What is agentic engineering? Simon Willison publishes a practical guide to agentic engineering patterns that centers coding agents as goal-driven executors and emphasizes iteration, verification, and tooling. It reframes the engineer’s job toward specification, orchestration, and rigorous validation — directly useful for outcome engineers building repeatable agent workflows (Principles 01, 03, 16).

Let your Coding Agent debug the browser session with Chrome DevTools MCP Google ships Chrome DevTools MCP so coding agents can attach to live browser sessions with user permission, inspect state, and run DevTools commands. That gives agents first-class execution and observation capabilities for end-to-end debugging and human-in-the-loop approval, changing how you validate agent work in production (Principles 03, 15).

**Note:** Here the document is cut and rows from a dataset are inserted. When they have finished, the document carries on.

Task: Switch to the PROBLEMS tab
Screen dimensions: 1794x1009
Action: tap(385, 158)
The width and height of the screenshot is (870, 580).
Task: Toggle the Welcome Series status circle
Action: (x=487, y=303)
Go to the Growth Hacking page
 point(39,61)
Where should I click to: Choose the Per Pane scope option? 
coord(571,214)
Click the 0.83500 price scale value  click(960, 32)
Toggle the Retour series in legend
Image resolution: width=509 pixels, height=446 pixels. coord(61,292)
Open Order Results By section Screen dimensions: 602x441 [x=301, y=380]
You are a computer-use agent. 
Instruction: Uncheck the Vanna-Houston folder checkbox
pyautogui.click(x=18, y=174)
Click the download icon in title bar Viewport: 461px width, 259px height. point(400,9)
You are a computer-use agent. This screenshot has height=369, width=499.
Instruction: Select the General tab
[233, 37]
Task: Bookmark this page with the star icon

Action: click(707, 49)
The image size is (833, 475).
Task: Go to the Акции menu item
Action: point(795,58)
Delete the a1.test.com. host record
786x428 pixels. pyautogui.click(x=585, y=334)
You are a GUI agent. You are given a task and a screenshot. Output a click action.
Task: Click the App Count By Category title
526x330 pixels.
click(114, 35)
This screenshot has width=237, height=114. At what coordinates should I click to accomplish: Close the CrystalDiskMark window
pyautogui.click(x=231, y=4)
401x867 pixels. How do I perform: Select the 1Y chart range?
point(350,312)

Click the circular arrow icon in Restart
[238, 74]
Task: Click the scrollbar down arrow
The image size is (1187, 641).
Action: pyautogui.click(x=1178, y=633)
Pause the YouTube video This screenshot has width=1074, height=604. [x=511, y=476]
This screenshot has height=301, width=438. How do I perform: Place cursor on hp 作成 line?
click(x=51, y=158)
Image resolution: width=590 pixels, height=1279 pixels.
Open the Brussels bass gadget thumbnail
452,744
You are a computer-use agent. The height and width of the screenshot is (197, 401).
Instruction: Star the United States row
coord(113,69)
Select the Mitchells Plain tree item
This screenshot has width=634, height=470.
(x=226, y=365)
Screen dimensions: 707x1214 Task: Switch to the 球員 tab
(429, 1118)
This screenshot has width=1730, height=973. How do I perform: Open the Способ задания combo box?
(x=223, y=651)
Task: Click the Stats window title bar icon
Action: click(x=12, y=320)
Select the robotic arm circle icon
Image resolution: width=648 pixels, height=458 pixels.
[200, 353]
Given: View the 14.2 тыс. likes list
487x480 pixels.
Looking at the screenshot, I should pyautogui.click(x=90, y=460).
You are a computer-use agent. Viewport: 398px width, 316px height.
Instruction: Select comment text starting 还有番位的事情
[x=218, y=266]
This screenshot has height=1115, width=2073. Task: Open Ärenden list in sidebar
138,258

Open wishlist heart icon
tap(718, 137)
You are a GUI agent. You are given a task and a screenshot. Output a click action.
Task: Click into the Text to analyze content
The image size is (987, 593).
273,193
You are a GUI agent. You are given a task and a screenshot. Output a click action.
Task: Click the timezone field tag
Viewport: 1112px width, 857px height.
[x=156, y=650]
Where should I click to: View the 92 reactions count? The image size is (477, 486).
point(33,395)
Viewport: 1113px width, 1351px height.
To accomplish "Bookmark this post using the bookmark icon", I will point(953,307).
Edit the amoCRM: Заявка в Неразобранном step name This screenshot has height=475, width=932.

Postgres with Builtin File Systems DB9 unveils a serverless Postgres workspace that includes a cloud filesystem, native embeddings, vector search, file operations, and environment branching. Treating your database as the agent workspace simplifies stateful retrieval, context management, and branching experiments — a practical platform for building legible, reproducible agent pipelines (Principles 06, 07).

Scanner raises $22M Series A to build cloud-native security data lakes for AI-powered threat hunting Scanner announces funding to connect AI agents to security data lakes for interactive threat hunting, detection engineering, and autonomous response. This is an early example of agent orchestration over large, sensitive corpora: expect new patterns for access control, observability, and agentic runbooks in high-stakes systems (Principles 09, 06).

Porting Software Has Been Trivial for a While — Here’s How You Do It. Geoffrey Huntley demonstrates a spec-first porting workflow that uses Ralph loops to compress tests, cite implementations, and guide agents to port and verify codebases. It provides a concrete playbook for turning legacy code into machine-checkable artifacts and automating migrations — a practical technique for outcome engineers who need reproducible, auditable transformations (Principles 06, 11).